立憲民主党の岡田克也常任顧問は4日、衆院予算委員会の質疑に立ち、政府の安全保障政策について、菅義偉総理の見解をただし、新総理として積極的な外交発信を要求しました。

■対北朝鮮外交
 対北朝鮮外交について、「完全で検証可能かつ不可逆的な非核化(CVID)」の基本方針が変わっていないことを確認し、菅総理は「CVIDを求めていく方針に変わりはない。日米韓の関係や中国、ロシアとの連携は引き続き重要だ」と答弁しました。
 拉致問題について、安倍政権の北朝鮮外交は「場当たり的で支離滅裂で失敗だったと思っているが、菅総理の下で、ぜひ拉致問題の解決を進めていただきたい」と述べました。
 なぜ安倍政権の下で 北朝鮮外交がうまくいかなかったのかについて、茂木敏充外務大臣は「米朝首脳会談が2度おこなわれて、日本の役割は変わった。相手の出方と米朝の合意に連携してきた」と答弁しました。

◆ **演習データ**:
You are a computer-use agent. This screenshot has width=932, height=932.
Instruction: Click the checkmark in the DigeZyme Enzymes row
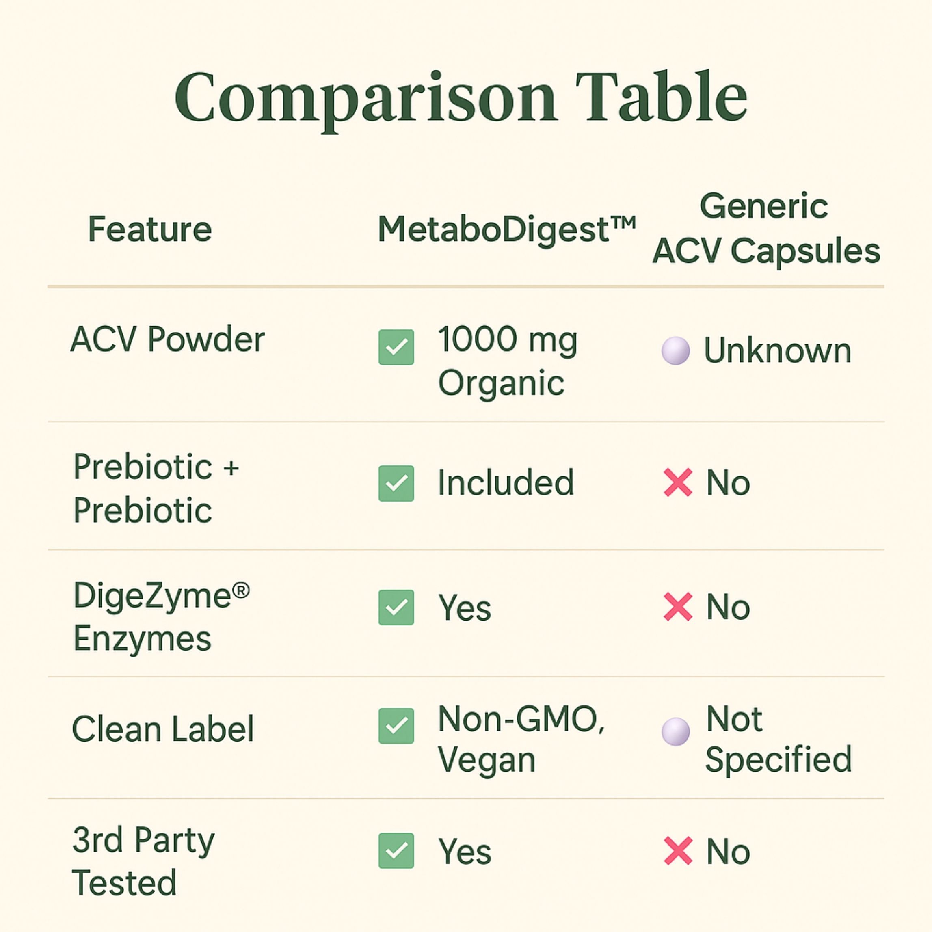coord(396,607)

◆ **課題**:
衆院予算委員会の質疑についての本文抜粋で、姓と名の両方が書かれている人物をすべて挙げてください。各人物には、本文に記されている肩書きを添えてください。

◆ **解答**:
岡田克也(立憲民主党の常任顧問)
菅義偉(総理)
茂木敏充(外務大臣)